----- Study material -----
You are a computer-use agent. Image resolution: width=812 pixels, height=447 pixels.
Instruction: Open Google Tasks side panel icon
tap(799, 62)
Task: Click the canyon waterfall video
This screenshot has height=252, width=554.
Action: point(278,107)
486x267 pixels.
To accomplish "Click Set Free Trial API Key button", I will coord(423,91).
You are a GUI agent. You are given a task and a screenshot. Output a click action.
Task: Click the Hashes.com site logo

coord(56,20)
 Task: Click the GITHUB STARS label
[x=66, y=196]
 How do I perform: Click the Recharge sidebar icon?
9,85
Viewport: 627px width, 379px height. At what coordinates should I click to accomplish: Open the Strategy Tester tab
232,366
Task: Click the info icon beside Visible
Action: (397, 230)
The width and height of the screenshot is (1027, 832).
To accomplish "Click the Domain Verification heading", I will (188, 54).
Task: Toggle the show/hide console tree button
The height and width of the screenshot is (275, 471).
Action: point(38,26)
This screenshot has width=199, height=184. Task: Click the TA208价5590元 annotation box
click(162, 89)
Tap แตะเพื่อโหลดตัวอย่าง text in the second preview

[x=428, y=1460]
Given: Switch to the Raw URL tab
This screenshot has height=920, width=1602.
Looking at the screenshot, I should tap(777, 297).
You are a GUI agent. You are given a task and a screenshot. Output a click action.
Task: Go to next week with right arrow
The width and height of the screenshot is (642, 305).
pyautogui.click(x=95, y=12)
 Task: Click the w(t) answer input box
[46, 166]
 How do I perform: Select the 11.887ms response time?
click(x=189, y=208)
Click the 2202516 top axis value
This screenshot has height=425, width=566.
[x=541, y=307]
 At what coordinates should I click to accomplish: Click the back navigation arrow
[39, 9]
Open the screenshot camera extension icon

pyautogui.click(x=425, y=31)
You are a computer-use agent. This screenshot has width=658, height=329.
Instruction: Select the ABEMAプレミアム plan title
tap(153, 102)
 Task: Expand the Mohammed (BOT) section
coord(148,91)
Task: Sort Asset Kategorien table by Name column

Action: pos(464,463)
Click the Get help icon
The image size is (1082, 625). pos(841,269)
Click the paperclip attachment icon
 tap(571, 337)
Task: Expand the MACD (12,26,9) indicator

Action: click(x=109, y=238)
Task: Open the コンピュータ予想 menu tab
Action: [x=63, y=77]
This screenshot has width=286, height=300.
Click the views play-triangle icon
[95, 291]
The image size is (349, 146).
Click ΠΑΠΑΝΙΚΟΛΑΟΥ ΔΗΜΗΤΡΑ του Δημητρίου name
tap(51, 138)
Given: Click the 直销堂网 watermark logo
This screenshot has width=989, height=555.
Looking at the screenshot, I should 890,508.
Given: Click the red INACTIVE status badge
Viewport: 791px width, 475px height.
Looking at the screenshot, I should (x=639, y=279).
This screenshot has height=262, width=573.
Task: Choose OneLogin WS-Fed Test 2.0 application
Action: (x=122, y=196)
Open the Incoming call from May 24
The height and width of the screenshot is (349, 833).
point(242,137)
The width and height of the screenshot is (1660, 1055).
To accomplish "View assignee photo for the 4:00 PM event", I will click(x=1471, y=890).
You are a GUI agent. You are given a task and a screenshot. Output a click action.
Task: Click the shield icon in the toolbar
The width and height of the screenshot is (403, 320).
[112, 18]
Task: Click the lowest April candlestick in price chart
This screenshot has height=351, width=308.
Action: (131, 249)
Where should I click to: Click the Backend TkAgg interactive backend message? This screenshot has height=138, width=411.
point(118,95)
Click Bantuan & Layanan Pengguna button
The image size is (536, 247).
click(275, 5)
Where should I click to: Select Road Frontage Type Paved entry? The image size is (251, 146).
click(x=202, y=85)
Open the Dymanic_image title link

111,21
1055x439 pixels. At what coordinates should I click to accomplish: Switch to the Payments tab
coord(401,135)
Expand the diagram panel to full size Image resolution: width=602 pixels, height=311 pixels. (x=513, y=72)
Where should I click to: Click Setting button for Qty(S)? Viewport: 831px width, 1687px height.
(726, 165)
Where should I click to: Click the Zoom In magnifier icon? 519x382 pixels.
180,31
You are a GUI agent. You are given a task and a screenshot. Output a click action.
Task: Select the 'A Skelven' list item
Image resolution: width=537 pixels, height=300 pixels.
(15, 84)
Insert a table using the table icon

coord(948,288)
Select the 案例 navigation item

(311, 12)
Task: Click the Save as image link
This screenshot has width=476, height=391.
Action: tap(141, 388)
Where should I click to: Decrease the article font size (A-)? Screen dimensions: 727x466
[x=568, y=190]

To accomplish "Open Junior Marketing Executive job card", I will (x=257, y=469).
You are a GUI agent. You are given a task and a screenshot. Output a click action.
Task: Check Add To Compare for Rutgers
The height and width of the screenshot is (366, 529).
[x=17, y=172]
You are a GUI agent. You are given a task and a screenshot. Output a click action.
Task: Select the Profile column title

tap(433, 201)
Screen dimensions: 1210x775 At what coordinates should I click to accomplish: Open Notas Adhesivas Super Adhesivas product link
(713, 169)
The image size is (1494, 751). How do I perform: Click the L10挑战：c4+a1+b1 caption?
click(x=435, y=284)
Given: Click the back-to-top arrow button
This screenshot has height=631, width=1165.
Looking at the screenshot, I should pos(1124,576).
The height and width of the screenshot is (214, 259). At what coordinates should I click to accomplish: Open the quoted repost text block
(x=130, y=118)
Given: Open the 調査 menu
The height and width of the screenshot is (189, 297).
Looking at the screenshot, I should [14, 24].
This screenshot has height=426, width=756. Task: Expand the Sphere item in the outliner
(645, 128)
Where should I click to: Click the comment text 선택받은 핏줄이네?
-----
Go through the records above and copy every line with the word "will".

- _Task solution_:
To accomplish "Click Set Free Trial API Key button", I will coord(423,91).
To accomplish "Click the Domain Verification heading", I will (188, 54).
To accomplish "View assignee photo for the 4:00 PM event", I will click(x=1471, y=890).
To accomplish "Open Junior Marketing Executive job card", I will (x=257, y=469).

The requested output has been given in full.